----- Records supplied

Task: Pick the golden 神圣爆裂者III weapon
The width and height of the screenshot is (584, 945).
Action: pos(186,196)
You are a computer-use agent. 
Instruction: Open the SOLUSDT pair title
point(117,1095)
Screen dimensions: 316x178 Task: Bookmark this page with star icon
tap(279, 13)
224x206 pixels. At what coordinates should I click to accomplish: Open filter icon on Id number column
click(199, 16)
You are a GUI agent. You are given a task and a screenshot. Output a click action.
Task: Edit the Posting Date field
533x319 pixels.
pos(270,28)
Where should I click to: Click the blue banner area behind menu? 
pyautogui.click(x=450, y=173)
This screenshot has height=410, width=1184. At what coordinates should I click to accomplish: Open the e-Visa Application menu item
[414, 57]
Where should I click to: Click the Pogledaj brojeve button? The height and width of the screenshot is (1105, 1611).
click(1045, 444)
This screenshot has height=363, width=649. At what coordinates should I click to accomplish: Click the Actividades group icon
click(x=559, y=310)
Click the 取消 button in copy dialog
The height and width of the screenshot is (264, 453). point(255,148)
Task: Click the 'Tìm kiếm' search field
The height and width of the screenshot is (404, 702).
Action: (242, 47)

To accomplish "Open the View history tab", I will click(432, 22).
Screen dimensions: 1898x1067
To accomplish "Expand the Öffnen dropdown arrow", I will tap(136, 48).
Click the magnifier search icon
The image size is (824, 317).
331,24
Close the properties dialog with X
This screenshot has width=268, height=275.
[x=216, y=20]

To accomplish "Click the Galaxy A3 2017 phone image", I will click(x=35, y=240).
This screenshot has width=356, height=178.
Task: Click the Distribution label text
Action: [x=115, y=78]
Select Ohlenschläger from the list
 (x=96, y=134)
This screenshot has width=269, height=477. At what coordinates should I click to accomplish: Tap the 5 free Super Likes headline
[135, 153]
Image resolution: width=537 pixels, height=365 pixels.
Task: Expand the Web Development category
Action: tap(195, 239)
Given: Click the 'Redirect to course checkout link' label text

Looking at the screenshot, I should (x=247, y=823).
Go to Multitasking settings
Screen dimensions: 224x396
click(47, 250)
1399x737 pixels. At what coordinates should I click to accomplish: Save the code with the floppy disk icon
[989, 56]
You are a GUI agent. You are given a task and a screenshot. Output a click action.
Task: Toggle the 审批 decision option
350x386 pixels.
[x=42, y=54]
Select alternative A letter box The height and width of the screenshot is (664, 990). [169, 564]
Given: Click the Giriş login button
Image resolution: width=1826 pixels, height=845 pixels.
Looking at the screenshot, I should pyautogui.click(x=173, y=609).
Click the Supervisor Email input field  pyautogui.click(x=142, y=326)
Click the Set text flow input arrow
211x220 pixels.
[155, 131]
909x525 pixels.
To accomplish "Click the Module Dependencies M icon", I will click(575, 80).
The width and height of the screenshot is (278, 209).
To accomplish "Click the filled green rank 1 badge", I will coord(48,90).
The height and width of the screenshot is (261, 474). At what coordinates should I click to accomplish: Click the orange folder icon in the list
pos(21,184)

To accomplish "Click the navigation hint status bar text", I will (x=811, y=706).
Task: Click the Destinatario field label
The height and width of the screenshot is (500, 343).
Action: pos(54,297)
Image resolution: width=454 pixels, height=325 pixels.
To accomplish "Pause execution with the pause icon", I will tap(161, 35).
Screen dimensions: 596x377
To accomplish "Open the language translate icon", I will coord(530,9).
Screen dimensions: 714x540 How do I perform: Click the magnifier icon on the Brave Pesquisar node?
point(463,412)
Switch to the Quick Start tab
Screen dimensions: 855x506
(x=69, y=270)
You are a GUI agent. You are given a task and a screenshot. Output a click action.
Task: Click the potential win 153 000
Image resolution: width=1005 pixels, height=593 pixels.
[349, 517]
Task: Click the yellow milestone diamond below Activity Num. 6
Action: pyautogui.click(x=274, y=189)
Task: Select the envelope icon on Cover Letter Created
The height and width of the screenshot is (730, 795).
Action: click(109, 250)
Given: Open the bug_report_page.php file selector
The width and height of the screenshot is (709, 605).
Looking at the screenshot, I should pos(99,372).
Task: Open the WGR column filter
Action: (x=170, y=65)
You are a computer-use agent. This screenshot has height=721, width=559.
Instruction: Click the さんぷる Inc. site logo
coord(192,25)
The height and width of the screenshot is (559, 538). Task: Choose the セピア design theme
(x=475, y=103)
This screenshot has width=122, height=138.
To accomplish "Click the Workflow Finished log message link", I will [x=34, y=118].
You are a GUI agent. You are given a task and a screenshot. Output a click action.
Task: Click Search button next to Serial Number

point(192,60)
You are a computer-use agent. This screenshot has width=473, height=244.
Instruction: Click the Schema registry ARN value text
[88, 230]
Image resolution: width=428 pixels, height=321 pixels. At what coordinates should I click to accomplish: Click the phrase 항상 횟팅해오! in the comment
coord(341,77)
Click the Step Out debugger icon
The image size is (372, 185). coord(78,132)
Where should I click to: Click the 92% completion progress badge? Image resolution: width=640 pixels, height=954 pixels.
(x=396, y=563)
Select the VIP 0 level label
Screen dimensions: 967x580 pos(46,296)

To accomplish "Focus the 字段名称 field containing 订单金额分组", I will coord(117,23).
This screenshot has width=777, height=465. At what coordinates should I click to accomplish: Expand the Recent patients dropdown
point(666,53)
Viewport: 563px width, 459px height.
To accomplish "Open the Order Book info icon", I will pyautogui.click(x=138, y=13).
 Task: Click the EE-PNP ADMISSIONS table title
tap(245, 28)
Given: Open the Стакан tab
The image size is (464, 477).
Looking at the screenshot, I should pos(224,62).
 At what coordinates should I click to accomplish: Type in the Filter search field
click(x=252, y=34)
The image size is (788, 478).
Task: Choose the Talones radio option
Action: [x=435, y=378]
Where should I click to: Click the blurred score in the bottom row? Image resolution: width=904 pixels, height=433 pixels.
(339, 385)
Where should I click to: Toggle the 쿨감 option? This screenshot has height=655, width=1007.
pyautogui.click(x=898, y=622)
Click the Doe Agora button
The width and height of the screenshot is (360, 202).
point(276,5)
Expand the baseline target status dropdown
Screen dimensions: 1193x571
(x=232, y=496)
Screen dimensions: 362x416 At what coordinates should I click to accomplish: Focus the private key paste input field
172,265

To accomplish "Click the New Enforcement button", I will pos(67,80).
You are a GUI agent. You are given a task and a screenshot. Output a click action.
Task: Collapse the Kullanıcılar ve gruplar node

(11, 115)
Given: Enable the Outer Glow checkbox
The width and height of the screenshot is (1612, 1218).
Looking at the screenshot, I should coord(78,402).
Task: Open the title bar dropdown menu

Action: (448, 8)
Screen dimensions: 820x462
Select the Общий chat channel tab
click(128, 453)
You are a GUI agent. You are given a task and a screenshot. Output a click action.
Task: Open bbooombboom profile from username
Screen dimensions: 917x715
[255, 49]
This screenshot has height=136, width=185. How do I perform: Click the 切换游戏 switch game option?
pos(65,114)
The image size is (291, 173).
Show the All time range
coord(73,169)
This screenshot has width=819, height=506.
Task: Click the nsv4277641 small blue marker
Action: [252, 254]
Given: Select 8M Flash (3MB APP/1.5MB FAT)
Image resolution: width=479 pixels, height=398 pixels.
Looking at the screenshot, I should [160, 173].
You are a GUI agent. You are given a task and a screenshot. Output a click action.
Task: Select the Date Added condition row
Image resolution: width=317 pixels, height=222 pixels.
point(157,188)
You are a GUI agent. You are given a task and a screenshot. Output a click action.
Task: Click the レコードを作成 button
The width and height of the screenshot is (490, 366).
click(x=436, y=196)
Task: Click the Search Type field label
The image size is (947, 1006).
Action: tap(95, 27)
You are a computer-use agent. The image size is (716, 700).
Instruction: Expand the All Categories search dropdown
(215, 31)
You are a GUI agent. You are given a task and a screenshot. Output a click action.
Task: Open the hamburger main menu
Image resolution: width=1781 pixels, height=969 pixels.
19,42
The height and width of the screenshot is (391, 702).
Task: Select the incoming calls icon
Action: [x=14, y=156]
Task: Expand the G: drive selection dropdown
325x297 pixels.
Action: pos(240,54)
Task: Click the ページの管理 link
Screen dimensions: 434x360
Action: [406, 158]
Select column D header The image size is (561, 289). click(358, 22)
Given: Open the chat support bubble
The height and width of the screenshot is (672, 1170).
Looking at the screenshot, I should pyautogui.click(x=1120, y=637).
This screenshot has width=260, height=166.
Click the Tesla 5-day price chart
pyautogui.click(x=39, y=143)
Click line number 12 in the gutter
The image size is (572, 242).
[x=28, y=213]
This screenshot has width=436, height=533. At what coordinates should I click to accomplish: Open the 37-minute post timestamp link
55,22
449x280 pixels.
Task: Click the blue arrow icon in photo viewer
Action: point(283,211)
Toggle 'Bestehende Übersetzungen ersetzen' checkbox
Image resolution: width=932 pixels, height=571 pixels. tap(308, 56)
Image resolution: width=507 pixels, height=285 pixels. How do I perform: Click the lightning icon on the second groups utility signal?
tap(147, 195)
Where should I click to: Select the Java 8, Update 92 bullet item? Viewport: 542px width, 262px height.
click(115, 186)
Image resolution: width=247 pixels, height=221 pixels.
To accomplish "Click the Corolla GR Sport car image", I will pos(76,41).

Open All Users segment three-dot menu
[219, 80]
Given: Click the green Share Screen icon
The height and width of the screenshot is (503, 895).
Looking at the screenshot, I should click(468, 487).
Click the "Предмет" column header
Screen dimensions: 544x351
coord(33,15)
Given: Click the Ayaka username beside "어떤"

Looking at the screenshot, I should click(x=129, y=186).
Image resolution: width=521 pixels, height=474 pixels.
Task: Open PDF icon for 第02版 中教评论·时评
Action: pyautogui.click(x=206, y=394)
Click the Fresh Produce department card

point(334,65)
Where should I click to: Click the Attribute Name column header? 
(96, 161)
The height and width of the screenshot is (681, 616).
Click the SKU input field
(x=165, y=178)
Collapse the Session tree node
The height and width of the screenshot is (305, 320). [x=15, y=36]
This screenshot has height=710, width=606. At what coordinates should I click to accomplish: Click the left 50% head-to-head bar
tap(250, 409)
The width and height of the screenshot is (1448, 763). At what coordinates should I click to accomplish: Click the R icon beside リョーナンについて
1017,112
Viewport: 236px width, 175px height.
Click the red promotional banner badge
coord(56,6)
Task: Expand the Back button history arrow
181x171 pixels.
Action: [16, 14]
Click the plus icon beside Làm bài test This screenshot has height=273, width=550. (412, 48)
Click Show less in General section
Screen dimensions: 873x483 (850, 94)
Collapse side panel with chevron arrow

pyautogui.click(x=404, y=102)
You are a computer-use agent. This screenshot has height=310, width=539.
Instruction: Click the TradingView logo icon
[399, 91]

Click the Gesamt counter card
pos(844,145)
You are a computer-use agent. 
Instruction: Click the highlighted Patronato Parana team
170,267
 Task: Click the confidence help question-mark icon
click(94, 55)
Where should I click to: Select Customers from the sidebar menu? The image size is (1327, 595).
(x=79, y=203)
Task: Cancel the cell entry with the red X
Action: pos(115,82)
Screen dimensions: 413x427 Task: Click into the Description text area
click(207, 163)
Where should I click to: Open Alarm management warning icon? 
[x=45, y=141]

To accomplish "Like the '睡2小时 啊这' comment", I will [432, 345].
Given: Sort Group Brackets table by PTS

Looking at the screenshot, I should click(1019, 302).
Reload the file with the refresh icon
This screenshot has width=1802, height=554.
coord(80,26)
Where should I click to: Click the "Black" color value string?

----------

■ Work to be completed
Scan the listing above for the line that has "Screen dimensions: 820x462", then copy exactly from that line through the line that has "This screenshot has width=260, height=166.".

■ Solution to this exercise
Screen dimensions: 820x462
Select the Общий chat channel tab
click(128, 453)
You are a GUI agent. You are given a task and a screenshot. Output a click action.
Task: Open bbooombboom profile from username
Screen dimensions: 917x715
[255, 49]
This screenshot has height=136, width=185. How do I perform: Click the 切换游戏 switch game option?
pos(65,114)
The image size is (291, 173).
Show the All time range
coord(73,169)
This screenshot has width=819, height=506.
Task: Click the nsv4277641 small blue marker
Action: [252, 254]
Given: Select 8M Flash (3MB APP/1.5MB FAT)
Image resolution: width=479 pixels, height=398 pixels.
Looking at the screenshot, I should [160, 173].
You are a GUI agent. You are given a task and a screenshot. Output a click action.
Task: Select the Date Added condition row
Image resolution: width=317 pixels, height=222 pixels.
point(157,188)
You are a GUI agent. You are given a task and a screenshot. Output a click action.
Task: Click the レコードを作成 button
The width and height of the screenshot is (490, 366).
click(x=436, y=196)
Task: Click the Search Type field label
The image size is (947, 1006).
Action: tap(95, 27)
You are a computer-use agent. The image size is (716, 700).
Instruction: Expand the All Categories search dropdown
(215, 31)
You are a GUI agent. You are given a task and a screenshot. Output a click action.
Task: Open the hamburger main menu
Image resolution: width=1781 pixels, height=969 pixels.
19,42
The height and width of the screenshot is (391, 702).
Task: Select the incoming calls icon
Action: [x=14, y=156]
Task: Expand the G: drive selection dropdown
325x297 pixels.
Action: pos(240,54)
Task: Click the ページの管理 link
Screen dimensions: 434x360
Action: [406, 158]
Select column D header The image size is (561, 289). click(358, 22)
Given: Open the chat support bubble
The height and width of the screenshot is (672, 1170).
Looking at the screenshot, I should pyautogui.click(x=1120, y=637).
This screenshot has width=260, height=166.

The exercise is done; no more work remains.